Cinder slumped against a breaker panel, wishing she hadn’t checked. Escaping from prison herself was bad enough, but assisting the escape of this criminal—a real criminal—and doing it in a stolen spaceship?

Swallowing hard, she peered back through the opening she’d made between the mechanical room and the prisoner’s cell. Carswell Thorne still sat on his cot with his elbows propped on his knees, thumbs twiddling.

She wiped her damp palm on her bleached-white jumper. This was not about Carswell Thorne. This was about Queen Levana and Emperor Kai and Princess Selene. The innocent child Levana had tried to murder thirteen years ago, but who had been rescued and smuggled down to Earth. Who remained the most-wanted person in the world. Who just happened to be Cinder herself.
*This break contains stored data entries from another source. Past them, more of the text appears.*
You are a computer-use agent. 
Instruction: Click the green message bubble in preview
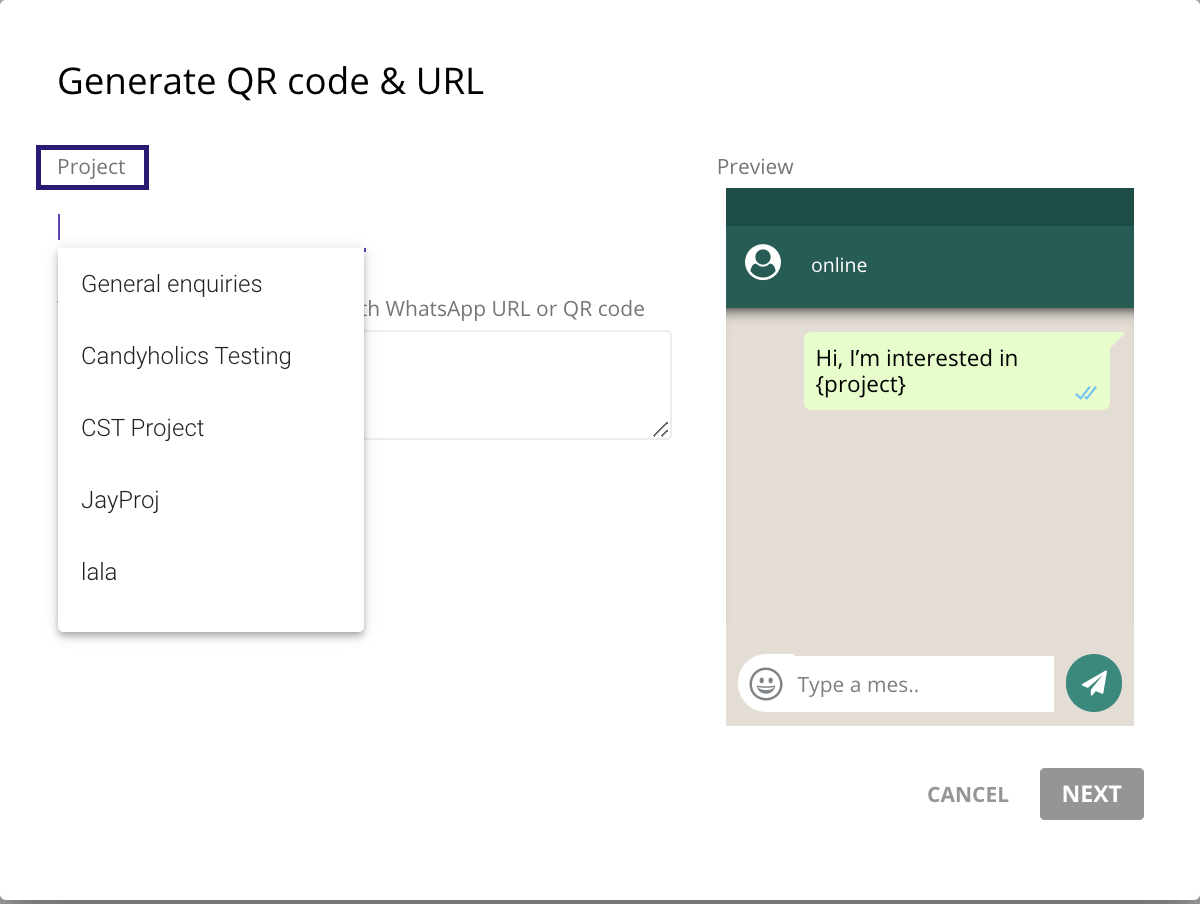coord(956,371)
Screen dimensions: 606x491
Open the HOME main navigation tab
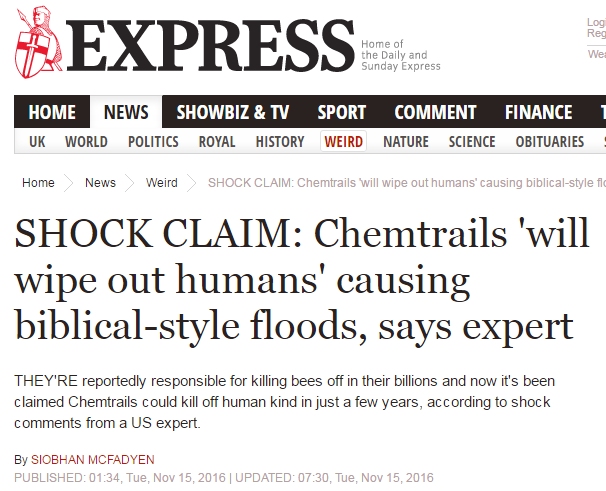coord(52,112)
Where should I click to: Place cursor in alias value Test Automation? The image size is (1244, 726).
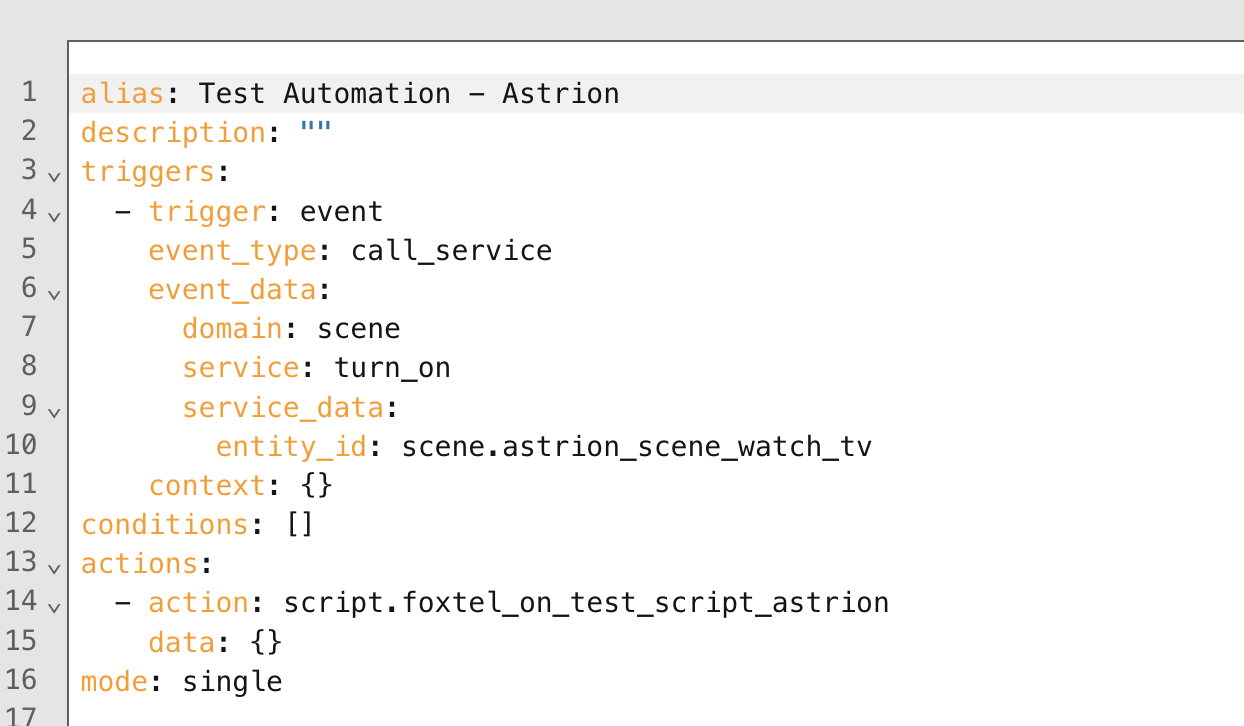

She’d known for less than twenty-four hours. Dr. Erland, who had known for weeks, decided to inform her that he’d run DNA tests proving her bloodline only after Queen Levana had recognized her at the annual ball and threatened to attack Earth if Cinder wasn’t thrown into jail for being an illegal Lunar emigrant.

So Dr. Erland had sneaked into her prison cell and given her a new foot (hers had fallen off on the palace steps), a state-of-the-art cyborg hand with fancy gadgets that she was still getting used to, and the biggest shock of her life. He’d then told her to escape and come meet him in Africa, like that would be no more difficult than installing a new processor on a Gard3.9.

This order, simultaneously so simple and so impossible, had given her something to focus on other than her newfound identity. Good thing too because when she dwelled on that, her entire body had a tendency to seize up, leaving her useless, and this was a bad time to be suffering from indecision. Regardless of what she would do when she got out, she was sure of one thing: not escaping meant certain death when Queen Levana came to claim her.

She peered back at the inmate again. If she had a close destination in mind, and a working spaceship at that, it could be the key to her escape.

He was still twiddling his thumbs, still obeying her command—just leave me alone. The words had been fire in her mouth when she’d said them, while her blood had boiled and her skin had burned. The sensation of overheating was a side effect of her new Lunar gift—powers that Dr. Erland had managed to unlock after a device implanted on her spine had kept her from using them for so many years. Although it still seemed like magic to her, it was really a genetic trait Lunars were born with that allowed them to control and manipulate the bioelectricity of other living creatures. They could trick people into seeing things that weren’t real or experiencing made-up emotions. They could brainwash people into doing things they wouldn’t otherwise do. Without argument. Without resistance.